The outer ring (8) of said bearing being fixed to a rigid ring (7), which does not follow deformations of the hull of the ship.
1. Ship with mooring means, comprising a rotatable tube (11), which is fastened rotatably to the ship (1) about a vertical axis which is concentric to the rotatable tube (11) by means of an axial/radial bearing structure (8, 9) which can absorb axial and radial forces of which bearing structure at least the part absorbing the axial forces is at the top end of the rotatable tube (11), and said rotatable tube (11) being provided at its bottom end with means (13) for fastening anchor chains or cable (14), wherein the rotatable tube (11) is placed inside the hull of the ship (1) in a fixed tube (2) which is at least open at the bottom, and the outer ring (8) of the axial/radial bearing (8, 9) is fixed to a rigid ring (7), which is in turn fastened only to the top end of said fixed tube (2) which fixed tube (2) encloses the rotatable tube (11) with clearance, said fixed tube (2) being fastened to the ship only some distance away from and below the rigid ring (7) and being free from fixed securement to the ship above the rigid ring.
2. Ship according to claim 1, wherein the rigid ring (7) is a tubular section.
3. Ship according to claim 1, wherein said rigid ring (7) is disposed in and spaced from a recessed part (4) of a deck (3) of the ship.
4. Ship according to claim 1, wherein said rigid ring (7) is spaced above a deck (3) of the ship.
This application is a continuation of application Ser. No. 319,317, filed 3/6/89 now abandoned.
The invention relates to a ship with mooring means, comprising a tube which is fastened rotatably about a vertical axis to the ship by means of a bearing structure which can absorb axial and radial forces, such as a combined axial/radial bearing, of which bearing structure at least the part absorbing the axial forces is at the top end of the tube with the outer ring of said bearing fastened to a support of the ship, and said tube being provided at its bottom end with means for fastening anchor chains or cables.
Such a ship is known from the published Dutch Patent Application 8303279, to which U.S. Pat. No. 4,660,494 corresponds.
In the case of this known ship the rotary tube is supported in a top and bottom carrier projecting beyond the bow of the ship, the top end of the rotary tube being fastened to the inner ring of an axial/radial bearing whose outer ring is fastened to the bearing structure of the ship which projects beyond the bow of the ship. The rotary tube is supported by a radial bearing near the bottom end.
These bearings are made with great precision and make it possible for the ship to turn with minimal resistance round the tube fixed by means of anchor chains. They are, however, located at a place which is disadvantageous because the bow of the ship can be subjected to powerful movements and wave forces.

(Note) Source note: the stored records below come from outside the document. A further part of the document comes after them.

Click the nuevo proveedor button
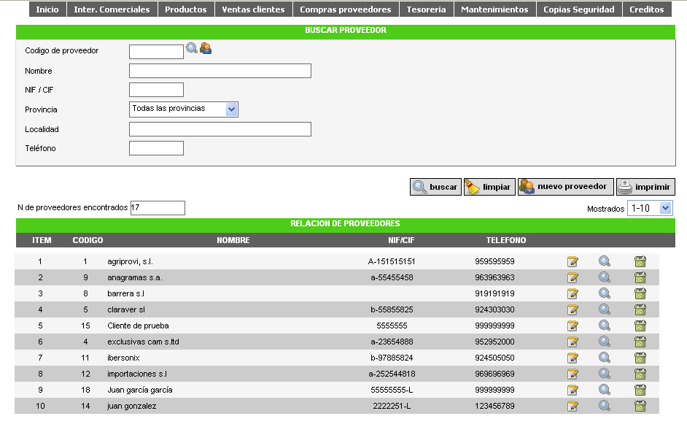 pyautogui.click(x=564, y=186)
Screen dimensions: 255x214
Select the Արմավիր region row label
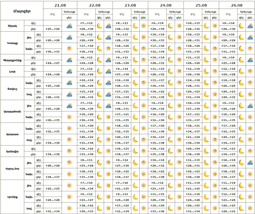point(12,151)
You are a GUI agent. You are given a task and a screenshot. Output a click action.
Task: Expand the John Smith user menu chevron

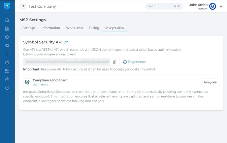221,6
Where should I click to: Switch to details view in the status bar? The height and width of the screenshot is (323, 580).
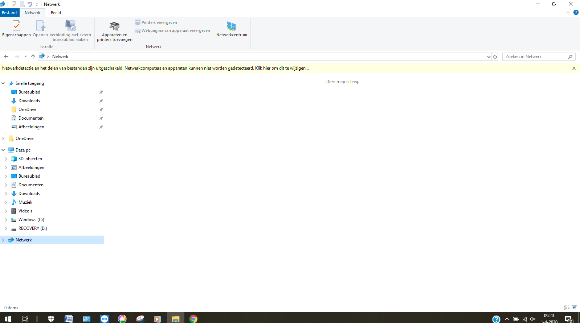tap(567, 307)
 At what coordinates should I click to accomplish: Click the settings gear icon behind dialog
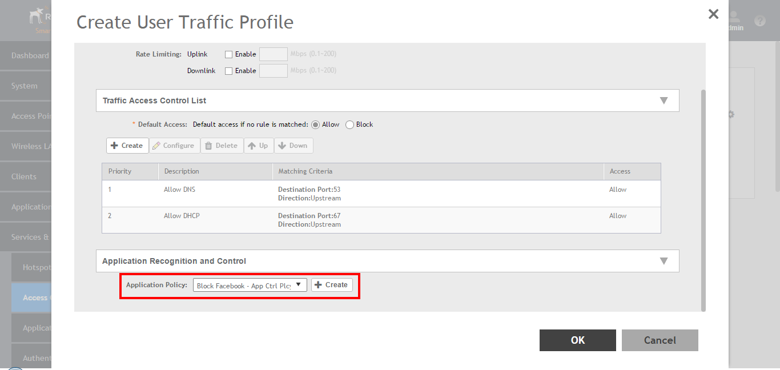pyautogui.click(x=731, y=114)
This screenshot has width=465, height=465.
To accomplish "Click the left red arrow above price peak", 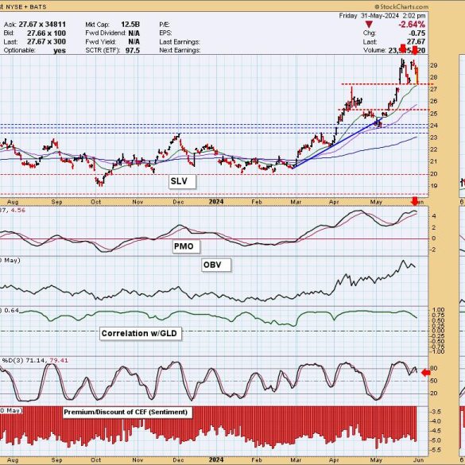I will 403,49.
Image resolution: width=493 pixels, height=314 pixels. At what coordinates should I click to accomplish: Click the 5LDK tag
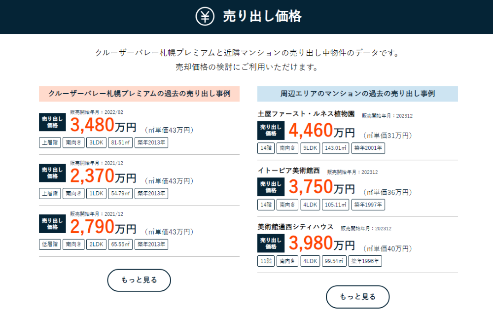(x=310, y=148)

It is known per se from U.S. Pat. No. 3,440,671 to make provision in the hull of the ship for a cylindrical hollow chamber, and to place therein a tubular element which has buoyancy, is provided with means for fixing anchor chains, and is provided with sets of wheels fitted at intervals along the periphery, permitting a turning of ship and tubular element relative to each other. This mutual support of ship and tube also permits the relative turning even if as a result of the movements of the ship deformations of the walls of the cylindrical tube occur. This cylindrical tube becomes deformed to an oval shape in certain load conditions. With self-adjusting sets of wheels and sufficient play this is permissible.
If, however, one wishes to use a precisely made axial/radial bearing working with considerably less friction, or the combination of an axial bearing with a radial bearing at points lying apart, as known from the earlier-mentioned U.S. Pat. No. 4,660,494, then this is not possible because the axial/radial bearing is then also exposed to the deformation occurring and no longer functions at its best.

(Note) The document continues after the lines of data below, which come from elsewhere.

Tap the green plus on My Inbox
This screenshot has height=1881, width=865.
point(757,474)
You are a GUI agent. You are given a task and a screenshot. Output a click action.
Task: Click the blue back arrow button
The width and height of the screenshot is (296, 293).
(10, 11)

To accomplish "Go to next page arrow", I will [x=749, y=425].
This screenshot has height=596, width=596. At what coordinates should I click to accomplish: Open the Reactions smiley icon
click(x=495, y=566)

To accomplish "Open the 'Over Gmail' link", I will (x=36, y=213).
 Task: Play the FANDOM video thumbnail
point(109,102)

The object of the invention is then to produce a ship with mooring means of the type mentioned in the preamble, in which the mooring means are better protected, can be a distance away from the bow, and yet are not exposed to the deformations occurring.
This object is achieved according to the invention in that the tube is placed inside the hull of the ship in a chamber which is at least open at the bottom, and the outer ring of the axial bearing or the axial/radial bearing is fixed to a rigid ring, which is in turn fastened to the top end of a fixed tube which encloses the rotary tube with clearance, and which is fastened to the ship some distance away from and below the rigid ring.

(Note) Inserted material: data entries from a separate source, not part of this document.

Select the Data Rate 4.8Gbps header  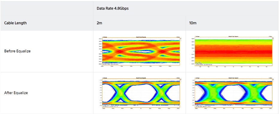(113, 8)
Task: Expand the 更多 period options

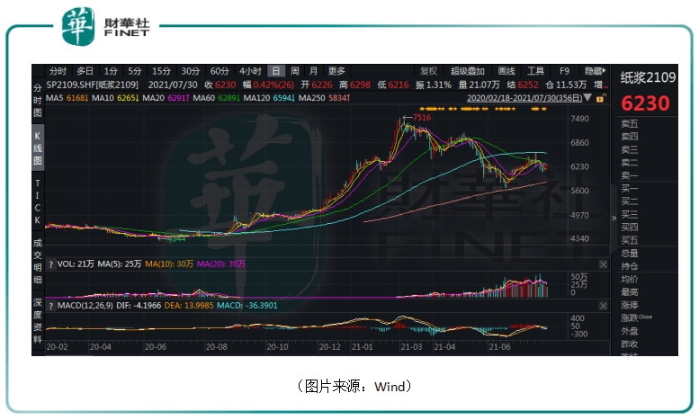Action: [336, 70]
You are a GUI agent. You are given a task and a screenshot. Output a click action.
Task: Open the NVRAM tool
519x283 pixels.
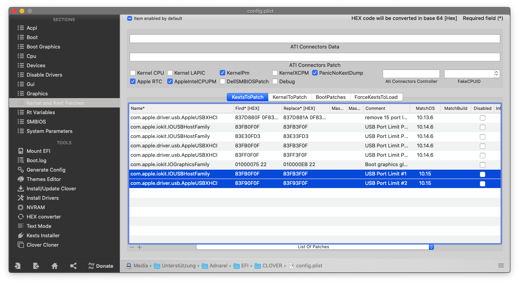35,207
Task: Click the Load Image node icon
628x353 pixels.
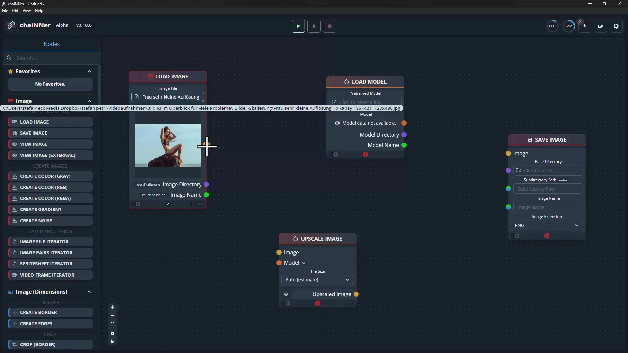Action: pyautogui.click(x=150, y=76)
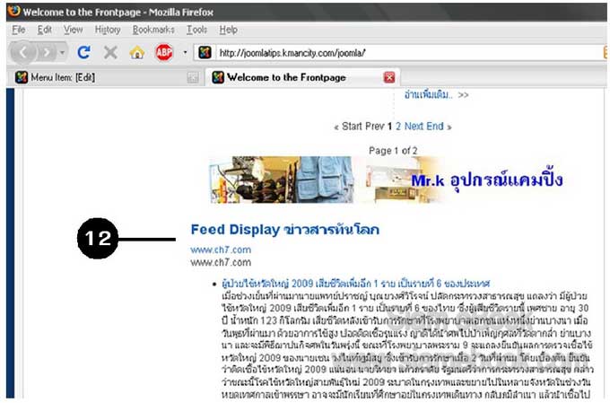Screen dimensions: 610x403
Task: Open the Feed Display heading link
Action: click(284, 230)
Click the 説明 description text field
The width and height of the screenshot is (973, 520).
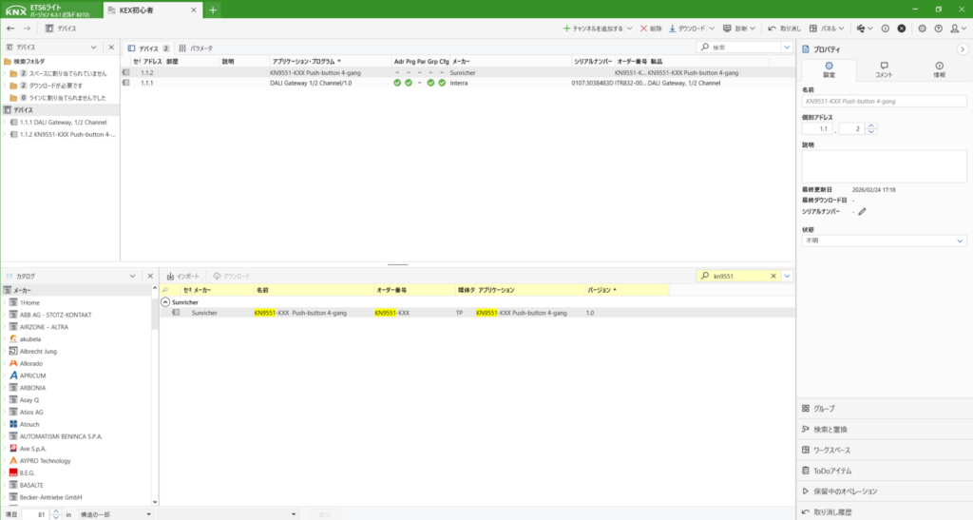tap(884, 166)
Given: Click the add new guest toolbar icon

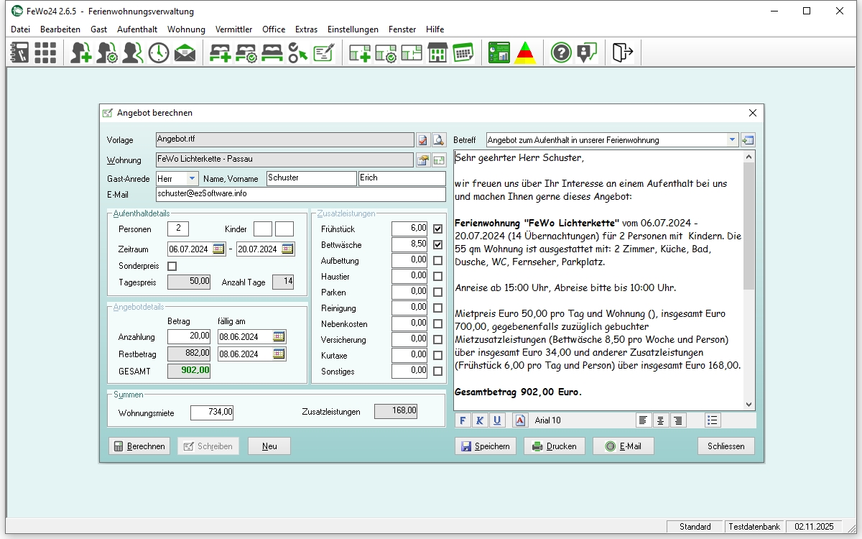Looking at the screenshot, I should pyautogui.click(x=81, y=52).
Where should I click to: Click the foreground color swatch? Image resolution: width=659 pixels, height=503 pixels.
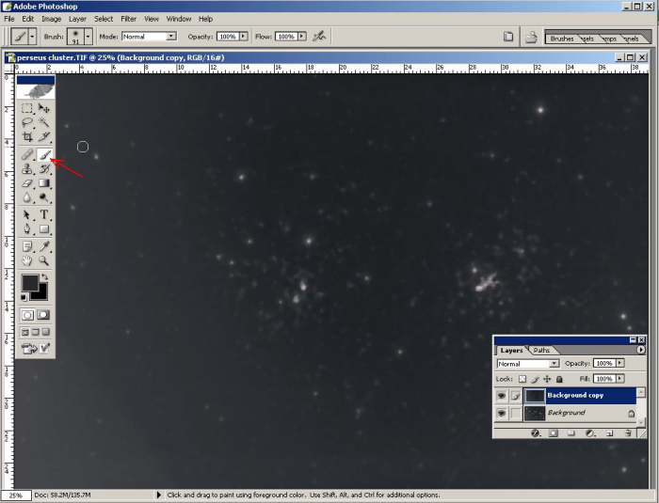(x=29, y=282)
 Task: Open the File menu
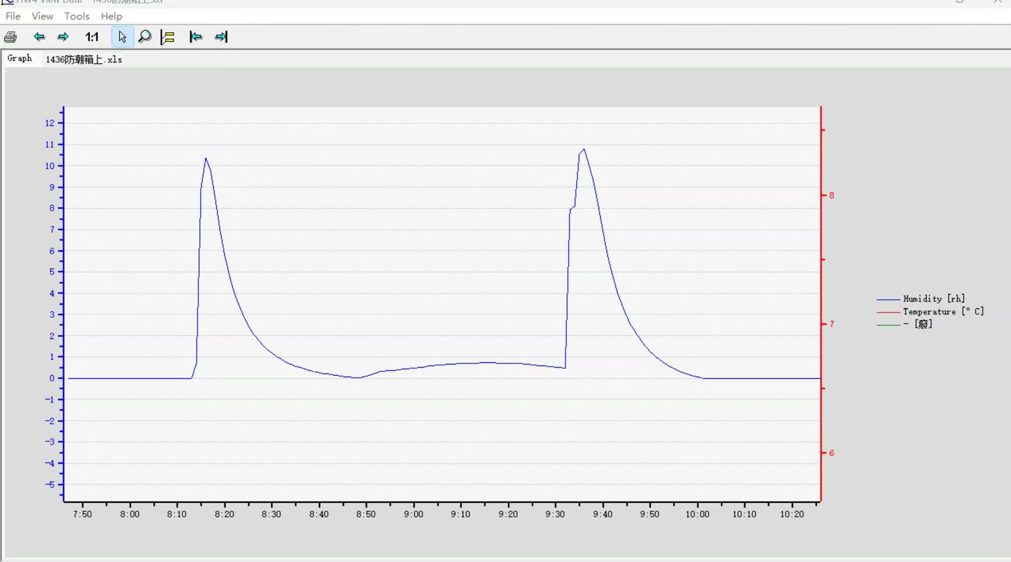pos(13,16)
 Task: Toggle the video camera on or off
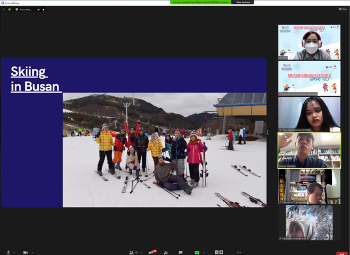coord(25,252)
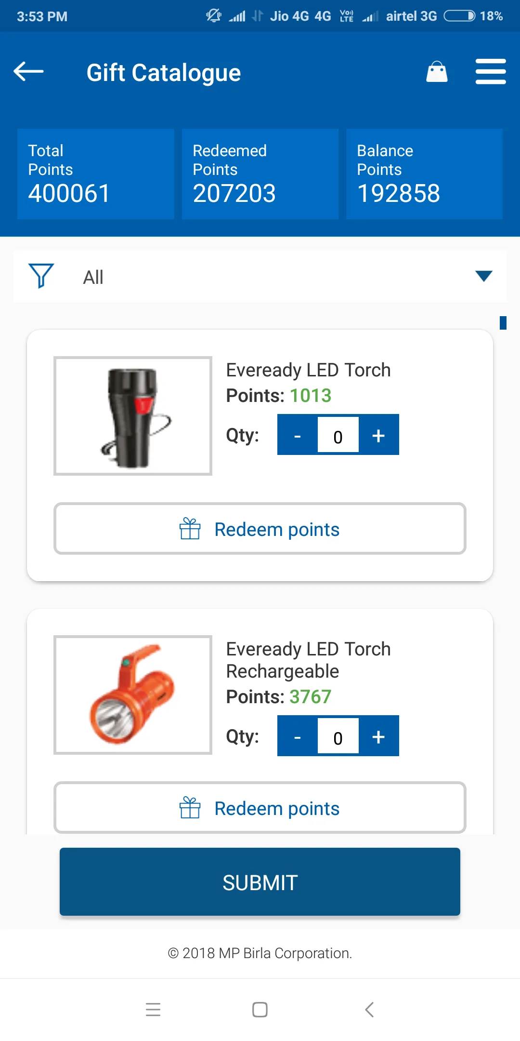
Task: Tap Android recent apps navigation icon
Action: click(153, 1009)
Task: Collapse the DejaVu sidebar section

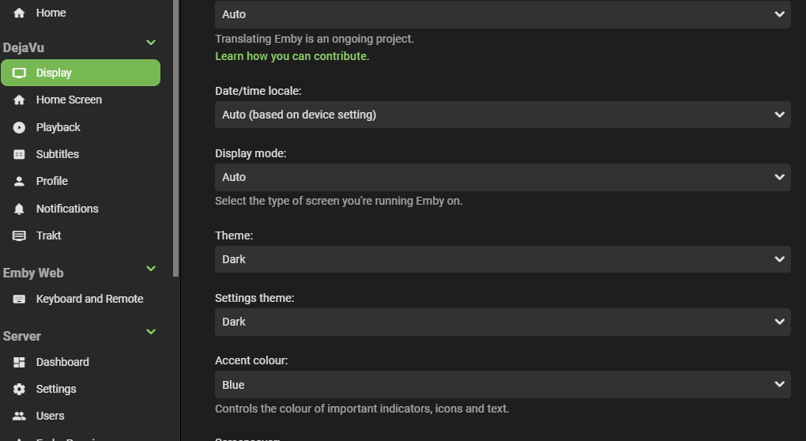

Positioning inside the hull, in combination with accurately manufactured bearings, such as an axial/radial bearing now becomes possible according to the invention through the fact that the rigid ring ensures that the axial/radial bearing is not deformed while, where the tube is fixed to the hull of the ship below the rigid ring, it does permit deformations to an oval shape, without these deformations affecting the shape of the rigid ring and thus of the bearing.
On the basis of this principle, the rigid ring can be of any desired design. It is preferably a rigid ring which is designed as a tubular section.
The position of the rigid ring can be above the deck of the ship, but it can also be below it, in fact at any desired level. With the use of an axial/radial bearing, it can be combined with a radial bearing at a lower level, as known from U.S. Pat. No. 4,660,494. This radial bearing can, however, be omitted, depending on the rigidity and height of the rotary tube.
The fixed tube, which must thus permit oval deformation, need not be higher than is necessary to bridge the distance between the rigid ring and the deforming part of the hull. This fixed tube can, however, extend over the entire height of the open chamber and can then, together with the rotary tube, provide space for the radial bearing which is known per se, and which is located near the bottom end of the rotary tube.
The invention will now be explained in greater detail with reference to the drawings.
FIG. 1 shows schematically in cross section a first embodiment of the ship according to the invention.
FIG. 2 shows schematically a second embodiment.
The ship 1 shown in FIG. 1 is provided at a distance from the bow with a cylindrical tube 2, forming a hollow chamber which runs over the whole height of the ship.
The deck 3 has a recessed part 4, the bottom of which is indicated by 5.
A tube 6 runs upwards from the bottom 5, and said tube 6 can be an extension of the tube 2. This tube 6 bears at its top end a rigid ring 7, designed as a box section running round the fixed tube 6.
The axial/radial bearing comprises an outer ring 8 which is fixed in a manner known per se to the rigid ring 7, and an inner ring 9 which is fixed in a manner known per se to the top end 10 of a rotary tube 11, which is provided, below the bottom 12 of the ship, with means 13 for fastening thereto anchor chains 14.
At 15 there can be a radial bearing which absorbs transverse forces, but permits lengthwise displacements.
The recessed part 4 shown can also be at an even lower level, which lessens the need for the radial bearing 15.
In the embodiment of FIG. 2 the rotary tube 16 is mounted in the ship 1 by means of a single axial/radial bearing 17, which is fastened in the same way as shown in FIG. 1 by the inner ring to the rotary tube 16 and by the outer ring to the rigid ring 18, which is itself fastened to the outer tube 19, which is fixed in the hull of the ship at a lower level, i.e. lower than the rigid ring 18.
The radial bearing is omitted here. The main difference from the embodiment of FIG. 1 is that the rigid ring 18 and the axial/radial bearing 17 are above the deck 3 of the ship.
In the case of both embodiments, when the ship exposed to bending through the wave movement deforms at the hollow chamber, viewed in horizontal sections, to such an extent that a cylindrical section becomes an oval section, this deformation, for example, at the level of the bottom 5 of the recess, gradually passes into the non-deformable part which is surrounded by the rigid ring.